DATA FOR THIS EXERCISE ->
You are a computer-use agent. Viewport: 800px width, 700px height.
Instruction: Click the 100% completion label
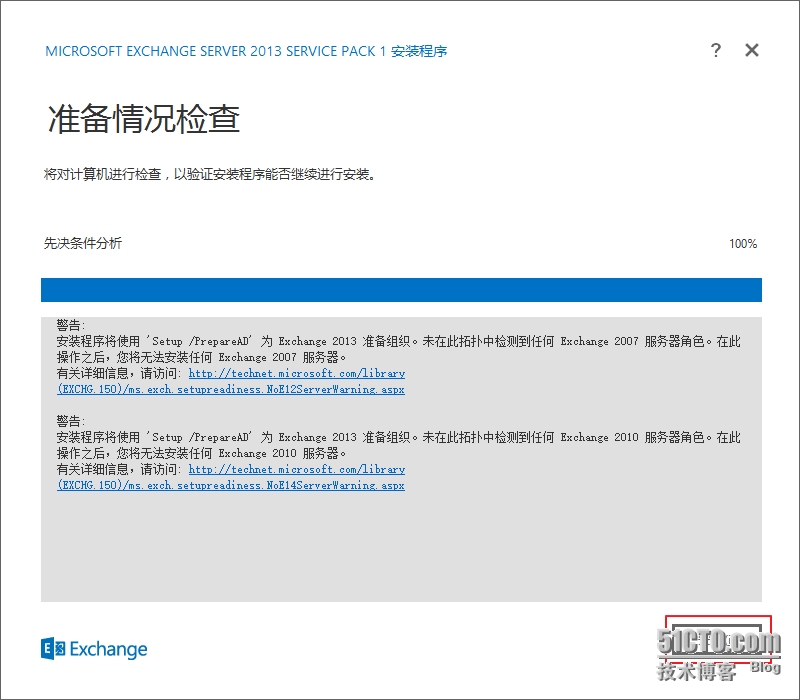(x=742, y=243)
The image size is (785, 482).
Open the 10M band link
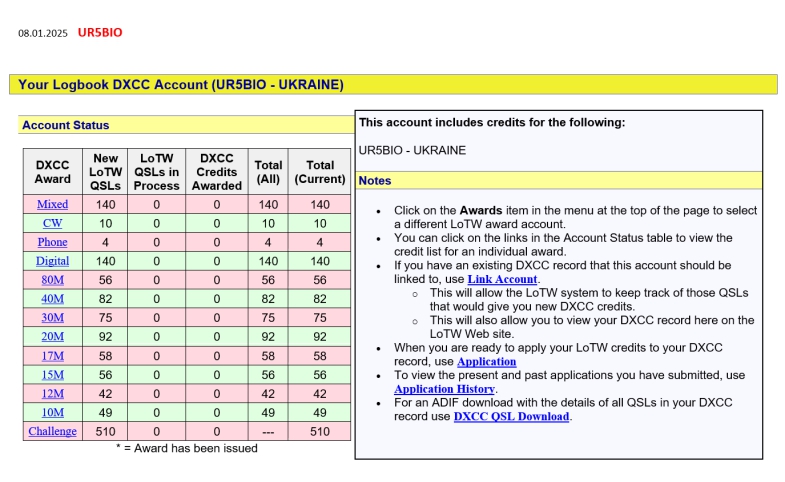pos(52,413)
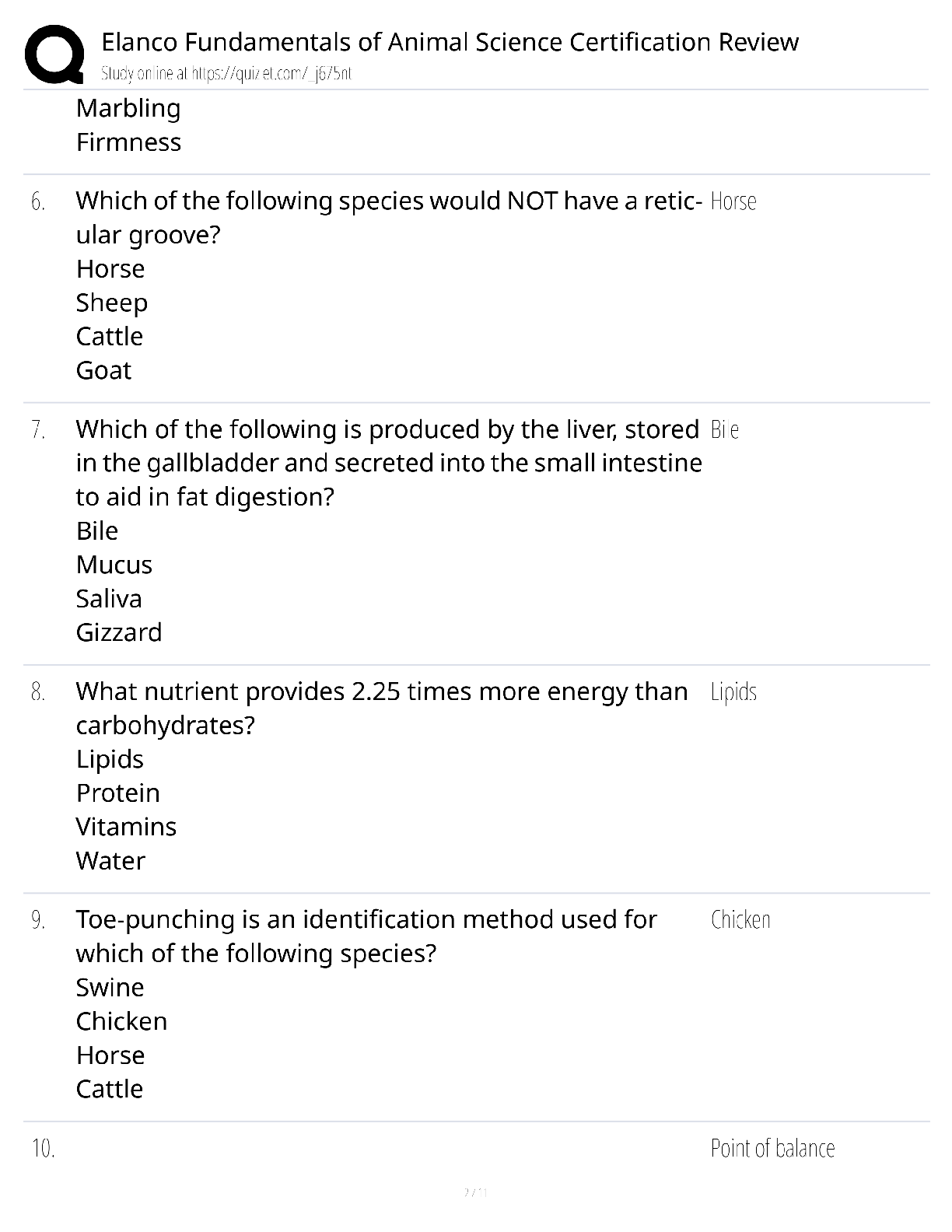952x1232 pixels.
Task: Open the quizlet.com study link
Action: tap(226, 74)
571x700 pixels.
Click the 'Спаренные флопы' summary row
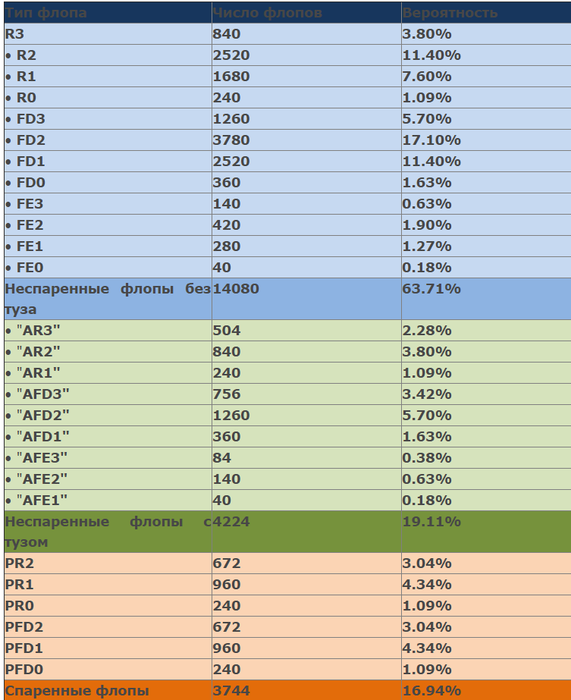(x=288, y=690)
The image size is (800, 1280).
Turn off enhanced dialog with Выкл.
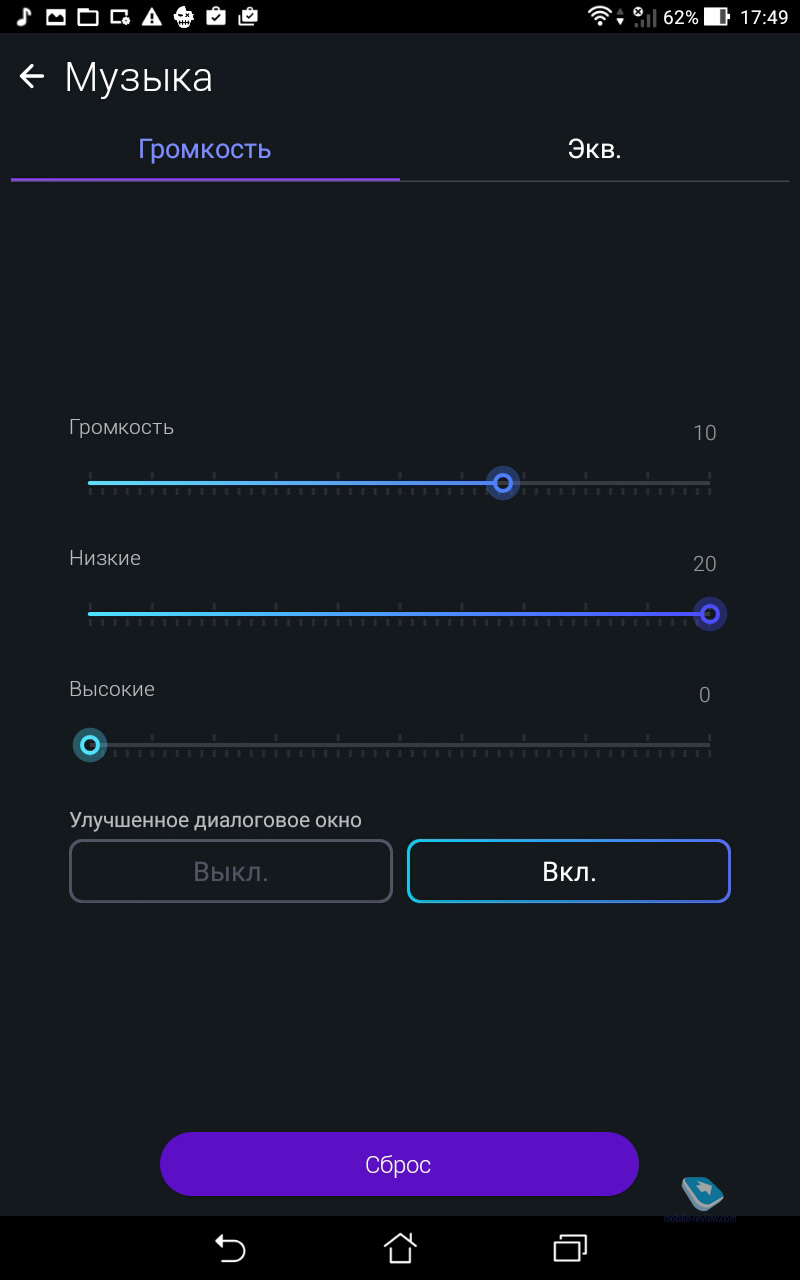click(231, 871)
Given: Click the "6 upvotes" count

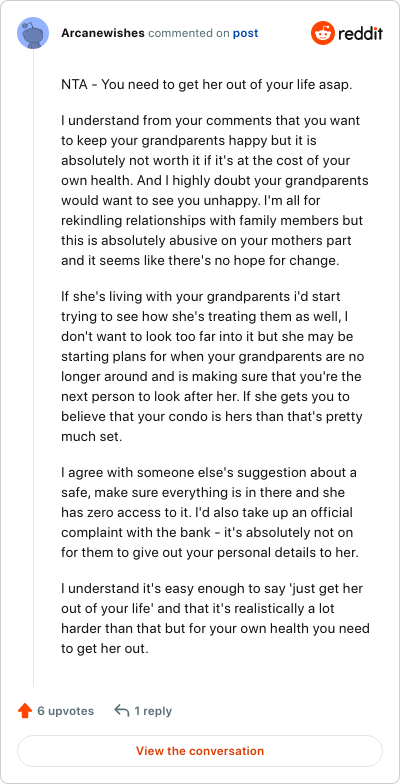Looking at the screenshot, I should click(66, 710).
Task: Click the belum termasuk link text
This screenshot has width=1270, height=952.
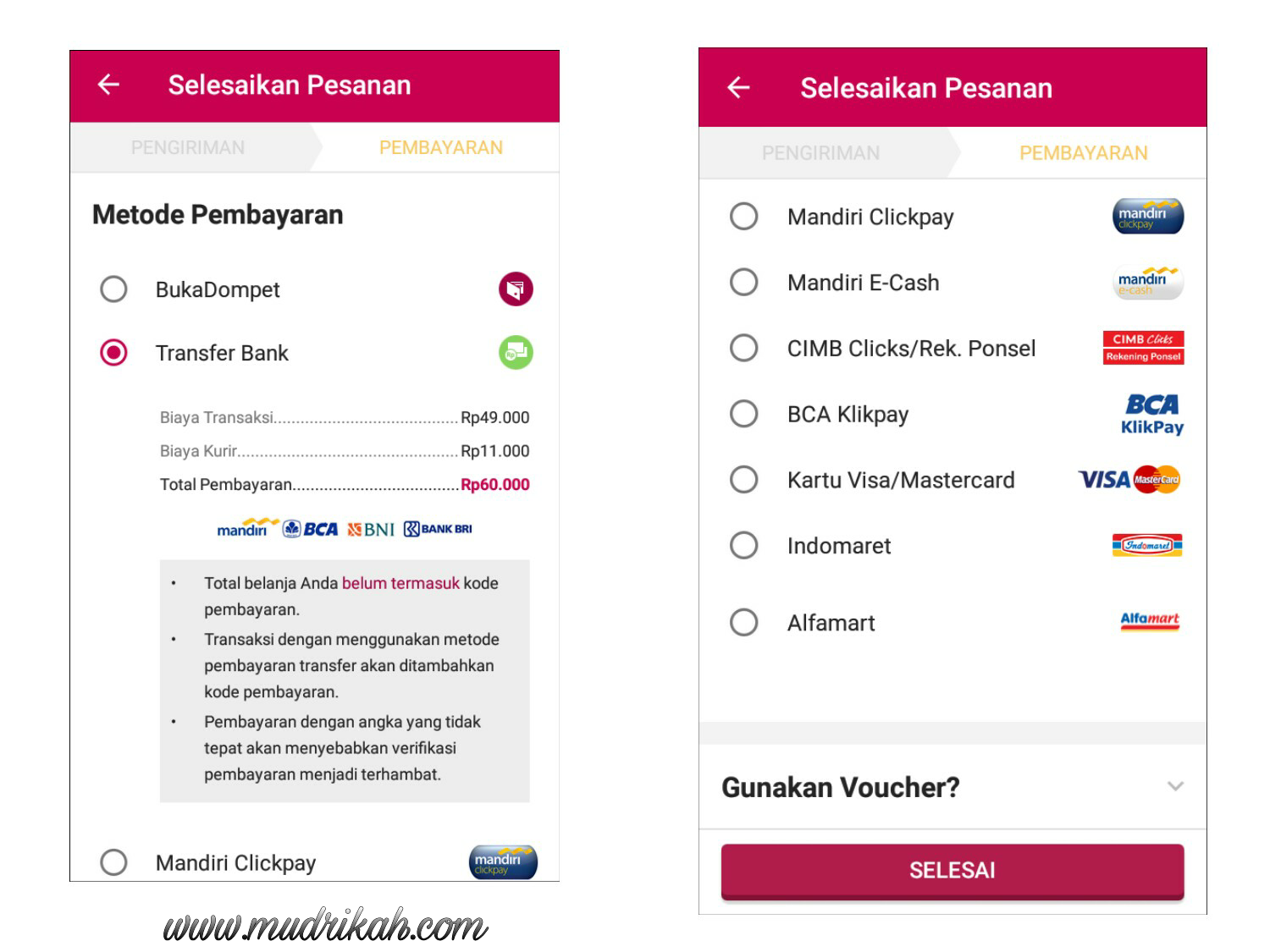Action: pyautogui.click(x=400, y=583)
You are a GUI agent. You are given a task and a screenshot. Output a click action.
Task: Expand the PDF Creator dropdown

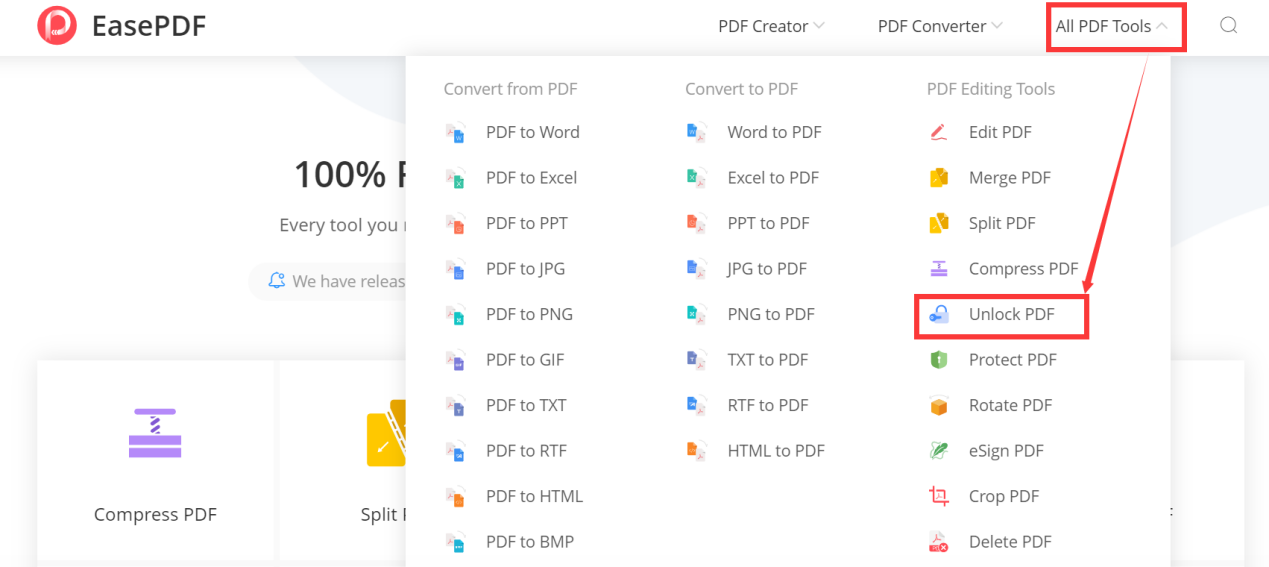(771, 26)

WHAT IS REQUIRED ->
Once you find the line that contains "Task: Click the belum termasuk link text", reproduce it and every line after it through the end of the entries above, exactly as written, with no pictures.

ANSWER TO THIS TASK ->
Task: Click the belum termasuk link text
This screenshot has width=1270, height=952.
Action: pyautogui.click(x=400, y=583)
You are a GUI agent. You are given a task and a screenshot. Output a click action.
Task: Expand the PDF Creator dropdown

(771, 26)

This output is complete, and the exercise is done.